Алте, которая помогла мне выжить в сухой белый сезон

В этой книге ничего не вымышлено. Атмосфера, история и стечение обстоятельств, на которых она построена. — это Южная Африка наших с вами дней. Другое дело, что определенные события и персонажи подверглись переосмыслению в тексте повествования. Что ж, с этой точки зрения они не более, чем авторская фантазия. Но ведь важны не частности, что лежат на поверхности действительности, а стимулы и отношения, от поверхностного взгляда сокрытые. С точки же зрения частностей всякое сходство персонажей и ситуаций этой книги с людьми и обстоятельствами в реальной жизни остается чисто случайным.

Человек как человек, ничего особенного. По крайней мере до всей этой истории я воспринимал его именно так. Тихий, скромный. Из тех заурядных лиц, которых однокурсники по университету потом вообще с трудом припоминают, бросая при этом непременное: «Погоди-ка, Вен Дютуа? А, ну как же, хороший парень. А что с ним такое приключилось?» При этом никому не приходит в голову, что с этим ничем не примечательным человеком вообще что-нибудь может в жизни случиться.

Хотя бы поэтому я должен написать о нем. Ведь уж кто другой, а я пребывал в уверенности, что знаю его предостаточно. И тем горше было вдруг осознать, что ничего-то я не знаю. Ровным счетом ничего. Слишком сентиментально? Увы, я посвятил полжизни сочинению небылиц в духе чувствительных историй любви с опереточными страстями, и не так-то легко перестроиться на тягостные будни жизни. И еще, смерть этого человека перевернула все мои представления об условиях человеческого существования. Подвергла сомнению все, что я знал.

Всего-то и сообщения было несколько слов репортера на последней полосе вечерней газеты в третьей колонке об учителе из Йоханнесбурга, погибшем под колесами автомобиля. Водитель скрылся с места происшествия… г-н Бен Дютуа, 53 лет, был сбит автомашиной вчера около одиннадцати часов вечера по пути на почту, куда он направлялся опустить письма. Покойный оставил после себя неутешную вдову Сюзан Дютуа, двух дочерей и несовершеннолетнего сына… Ну и все в таком духе.

Ровно столько, чтобы читатель пожал плечами, либо покачал головой. Но я-то к тому времени был завален его бумагами, посыпавшимися на меня вслед за письмом, полученным в то памятное утро, через неделю после его похорон. Так я и увяз с головой в неурядицах чужой жизни, наваленных мне на письменный стол: в его дневниках, записях, в бессвязных порой заметках, в старых счетах, оплаченных и давно просроченных, в фотографиях, — во всем этом, без разбору, казалось, собранном в кучу и зачем-то посланном мне почтовым отправлением.
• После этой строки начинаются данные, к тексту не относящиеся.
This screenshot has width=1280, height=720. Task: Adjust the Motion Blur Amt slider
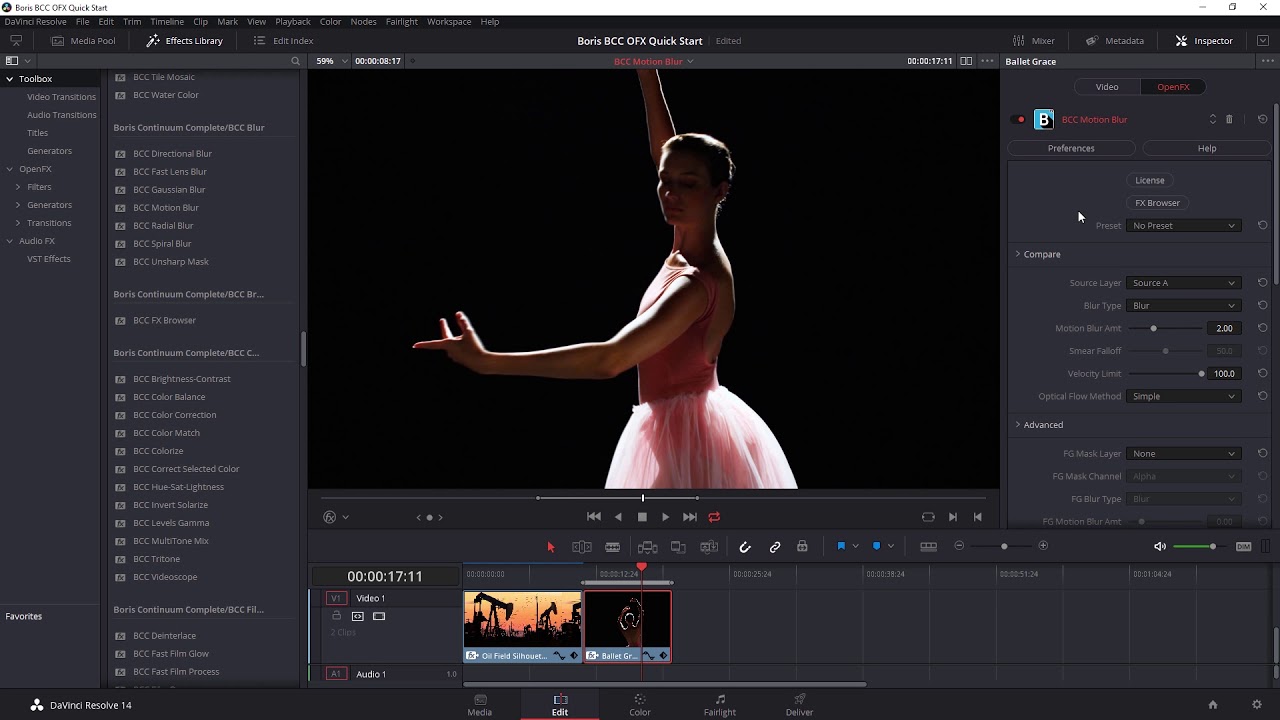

В студенческую пору, помнится, вот так же щедро он дарил меня сюжетами для рассказов, которые я печатал потом в журналах, а он взимал свои десять оговоренных процентов с гонорара. У него было чутье, что ли, на такого рода вещи, ну на то, что пойдет. Хотя сам он ни разу не пытался напечатать хоть строчку. Что это было — безразличие или, как это Сюзан сформулировала однажды, отсутствие честолюбия? А может, мы с ней не поняли в нем самого главного?
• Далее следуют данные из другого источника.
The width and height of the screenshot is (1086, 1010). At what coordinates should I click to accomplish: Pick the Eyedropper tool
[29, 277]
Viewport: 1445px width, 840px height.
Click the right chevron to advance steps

Пытаюсь поставить себя на его место: почему он избрал меня своим поверенным? Но тогда и вовсе все становится непостижимым. Почему меня? Если это не было, разумеется, поступком вконец отчаявшегося человека. Конечно же, не потому, что в университетские годы мы делили с ним комнату в общежитии — это нас ничуть не сблизило. Другом в обычном понимании я мог назвать кого угодно, только не Бена Дютуа. Да он, казалось, вообще не искал ничьей дружбы. Вот уж о ком можно было сказать — человек в себе. После университета мы долго не виделись; прошло несколько лет, прежде чем судьба снова свела нас. Он к тому времени уже учительствовал, я же еще пробовал силы на радио до того, как поступить в этот журнал в Кейптауне. Мы переписывались, но редко. Однажды я провел у них в Йоханнесбурге — они с Сюзан уже были женаты — две недели. А после того, как я перебрался сюда заведовать литературным отделом журнала для женщин, мы и вовсе не виделись. Не то чтобы это был какой-то сознательный разрыв, нет. Просто нас ничто больше не связывало. Вплоть до того самого дня, когда он позвонил мне в редакцию — это было недели за две до его смерти — в совершеннейшем смятении и объявил, что у него есть ко мне разговор.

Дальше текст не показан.